Exercise set:
A – According to the crypto outflows article, how large were Bitcoin's outflows last week?
B – Please write out everything in the crypto outflows article from "Despite the overall" down to "from Bitcoin-related assets.".
C – Render this sentence from the crypto outflows article in Spanish: "Despite the overall negative trend, there was a modest end-of-week rebound."

* BEGIN Selected extract *

Factors Driving Outflows in Digital Asset Investments
The recent surge in outflows has been attributed to ongoing global tariff activities, which have negatively impacted market sentiment. According to James Butterfill, head of research at CoinShares, these macroeconomic factors have been a consistent source of pressure on digital asset investment products since February 2025. The result has been a steady decline in inflows, reflecting investor uncertainty in the current market environment.
Despite the overall negative trend, there was a modest end-of-week rebound. This recovery helped boost the total assets under management (AuM) by 8%, reaching $130 billion from their lowest levels recorded on April 8.
Crypto Asset Outflows by Type
When broken down by individual cryptocurrencies, Bitcoin (BTC) recorded the largest share of outflows, amounting to $751 million last week. Despite this, BTC managed to retain significant year-to-date inflows, which stand at $545 million. Short Bitcoin products also faced outflows of $4.6 million, indicating a broader trend of investor retreat from Bitcoin-related assets.

* END Selected extract *
* BEGIN Records provided *

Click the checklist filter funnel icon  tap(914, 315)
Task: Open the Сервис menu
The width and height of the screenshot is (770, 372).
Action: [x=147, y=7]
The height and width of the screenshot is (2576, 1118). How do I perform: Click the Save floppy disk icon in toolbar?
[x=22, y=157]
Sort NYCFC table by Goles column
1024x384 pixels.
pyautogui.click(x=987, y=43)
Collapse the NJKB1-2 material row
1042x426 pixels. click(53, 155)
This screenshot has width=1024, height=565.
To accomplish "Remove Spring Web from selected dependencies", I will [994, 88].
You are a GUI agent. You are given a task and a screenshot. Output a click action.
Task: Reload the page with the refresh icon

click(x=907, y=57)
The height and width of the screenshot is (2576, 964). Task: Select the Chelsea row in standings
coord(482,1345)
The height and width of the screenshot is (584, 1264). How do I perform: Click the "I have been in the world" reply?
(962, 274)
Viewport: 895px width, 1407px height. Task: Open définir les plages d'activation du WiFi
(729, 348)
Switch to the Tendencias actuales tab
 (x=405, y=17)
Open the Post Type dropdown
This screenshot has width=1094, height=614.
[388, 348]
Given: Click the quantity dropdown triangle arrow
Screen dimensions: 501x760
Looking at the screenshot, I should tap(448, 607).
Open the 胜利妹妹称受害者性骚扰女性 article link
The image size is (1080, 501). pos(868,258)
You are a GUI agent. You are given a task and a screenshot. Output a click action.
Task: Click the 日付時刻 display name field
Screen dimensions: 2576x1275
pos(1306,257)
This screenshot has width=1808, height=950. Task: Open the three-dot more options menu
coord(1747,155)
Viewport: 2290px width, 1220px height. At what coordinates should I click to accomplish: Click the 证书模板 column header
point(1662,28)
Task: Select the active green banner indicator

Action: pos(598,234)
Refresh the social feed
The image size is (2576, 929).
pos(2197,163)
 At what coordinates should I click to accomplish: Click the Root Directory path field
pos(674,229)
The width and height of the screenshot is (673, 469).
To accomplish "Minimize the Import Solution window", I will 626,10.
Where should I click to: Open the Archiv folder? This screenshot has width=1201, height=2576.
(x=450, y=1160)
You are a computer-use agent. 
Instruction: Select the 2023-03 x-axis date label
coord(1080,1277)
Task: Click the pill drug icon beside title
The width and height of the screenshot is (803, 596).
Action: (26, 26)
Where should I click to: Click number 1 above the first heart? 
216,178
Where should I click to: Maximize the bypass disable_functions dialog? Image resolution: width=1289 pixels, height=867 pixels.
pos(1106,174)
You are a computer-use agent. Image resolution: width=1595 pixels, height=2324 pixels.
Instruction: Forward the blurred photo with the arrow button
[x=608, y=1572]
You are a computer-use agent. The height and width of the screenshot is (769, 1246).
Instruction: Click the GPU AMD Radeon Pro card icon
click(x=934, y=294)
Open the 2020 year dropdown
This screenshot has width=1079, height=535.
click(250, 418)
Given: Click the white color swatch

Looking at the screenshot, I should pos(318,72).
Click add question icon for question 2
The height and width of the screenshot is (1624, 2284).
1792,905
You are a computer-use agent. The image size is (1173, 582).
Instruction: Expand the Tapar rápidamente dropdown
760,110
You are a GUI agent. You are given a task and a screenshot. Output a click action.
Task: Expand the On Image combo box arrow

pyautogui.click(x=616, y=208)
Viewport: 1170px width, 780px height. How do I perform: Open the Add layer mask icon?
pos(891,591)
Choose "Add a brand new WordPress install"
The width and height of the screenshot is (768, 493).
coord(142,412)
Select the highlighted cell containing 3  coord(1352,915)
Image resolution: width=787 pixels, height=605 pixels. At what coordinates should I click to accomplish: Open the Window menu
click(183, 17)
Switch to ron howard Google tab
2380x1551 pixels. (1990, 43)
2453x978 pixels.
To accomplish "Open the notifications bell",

* END Records provided *

Solved problems:
A – $751 million.

B –
Despite the overall negative trend, there was a modest end-of-week rebound. This recovery helped boost the total assets under management (AuM) by 8%, reaching $130 billion from their lowest levels recorded on April 8.
Crypto Asset Outflows by Type
When broken down by individual cryptocurrencies, Bitcoin (BTC) recorded the largest share of outflows, amounting to $751 million last week. Despite this, BTC managed to retain significant year-to-date inflows, which stand at $545 million. Short Bitcoin products also faced outflows of $4.6 million, indicating a broader trend of investor retreat from Bitcoin-related assets.

C – A pesar de la tendencia negativa general, hubo un modesto repunte al final de la semana.